--- begin ---
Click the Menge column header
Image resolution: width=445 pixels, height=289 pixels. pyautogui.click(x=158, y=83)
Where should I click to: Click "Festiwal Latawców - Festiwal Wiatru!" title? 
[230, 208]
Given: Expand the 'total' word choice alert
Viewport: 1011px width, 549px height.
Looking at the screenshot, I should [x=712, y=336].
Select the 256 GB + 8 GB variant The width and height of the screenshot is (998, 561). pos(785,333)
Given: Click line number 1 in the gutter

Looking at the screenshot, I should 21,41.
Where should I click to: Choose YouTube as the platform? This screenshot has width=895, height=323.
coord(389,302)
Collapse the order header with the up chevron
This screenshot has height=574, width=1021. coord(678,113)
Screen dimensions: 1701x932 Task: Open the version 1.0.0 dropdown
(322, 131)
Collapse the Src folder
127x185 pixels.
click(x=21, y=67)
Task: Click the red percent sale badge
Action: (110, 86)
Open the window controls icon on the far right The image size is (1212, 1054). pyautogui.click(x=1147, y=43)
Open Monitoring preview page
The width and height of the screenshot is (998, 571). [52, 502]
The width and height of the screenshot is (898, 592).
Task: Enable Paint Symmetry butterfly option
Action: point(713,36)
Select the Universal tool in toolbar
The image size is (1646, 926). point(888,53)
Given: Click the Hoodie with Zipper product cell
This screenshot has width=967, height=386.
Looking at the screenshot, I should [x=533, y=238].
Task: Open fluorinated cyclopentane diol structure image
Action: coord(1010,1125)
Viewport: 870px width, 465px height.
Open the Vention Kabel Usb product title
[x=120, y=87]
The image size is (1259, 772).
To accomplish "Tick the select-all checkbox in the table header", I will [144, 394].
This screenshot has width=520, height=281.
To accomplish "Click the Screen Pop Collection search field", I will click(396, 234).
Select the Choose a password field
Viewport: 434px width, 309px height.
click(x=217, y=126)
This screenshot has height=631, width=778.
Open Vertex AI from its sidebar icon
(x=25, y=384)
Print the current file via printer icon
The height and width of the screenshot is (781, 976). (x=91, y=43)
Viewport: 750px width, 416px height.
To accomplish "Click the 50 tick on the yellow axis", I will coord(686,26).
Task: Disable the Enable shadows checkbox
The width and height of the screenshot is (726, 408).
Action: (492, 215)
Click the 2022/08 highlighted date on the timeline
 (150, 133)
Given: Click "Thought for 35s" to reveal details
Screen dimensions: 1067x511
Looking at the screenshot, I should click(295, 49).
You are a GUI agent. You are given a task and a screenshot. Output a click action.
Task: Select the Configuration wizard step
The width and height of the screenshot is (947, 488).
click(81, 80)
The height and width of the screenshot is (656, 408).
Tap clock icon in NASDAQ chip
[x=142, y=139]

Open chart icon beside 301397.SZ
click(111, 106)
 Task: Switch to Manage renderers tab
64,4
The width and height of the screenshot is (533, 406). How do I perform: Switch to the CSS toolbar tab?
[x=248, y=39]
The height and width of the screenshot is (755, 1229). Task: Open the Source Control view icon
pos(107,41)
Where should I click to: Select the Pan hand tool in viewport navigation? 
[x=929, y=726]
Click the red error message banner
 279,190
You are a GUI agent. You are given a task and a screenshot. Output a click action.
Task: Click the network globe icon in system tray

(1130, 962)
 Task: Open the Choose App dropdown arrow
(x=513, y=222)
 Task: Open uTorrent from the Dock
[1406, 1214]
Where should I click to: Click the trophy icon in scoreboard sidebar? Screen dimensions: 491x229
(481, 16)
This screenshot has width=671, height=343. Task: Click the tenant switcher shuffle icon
--- end ---
Exercise aim ▸ Copy the rows from the line with "This screenshot has width=520, height=281." up to and including the line with "(x=25, y=384)", character for character.

Answer to the task ▸
This screenshot has width=520, height=281.
To accomplish "Click the Screen Pop Collection search field", I will click(396, 234).
Select the Choose a password field
Viewport: 434px width, 309px height.
click(x=217, y=126)
This screenshot has height=631, width=778.
Open Vertex AI from its sidebar icon
(x=25, y=384)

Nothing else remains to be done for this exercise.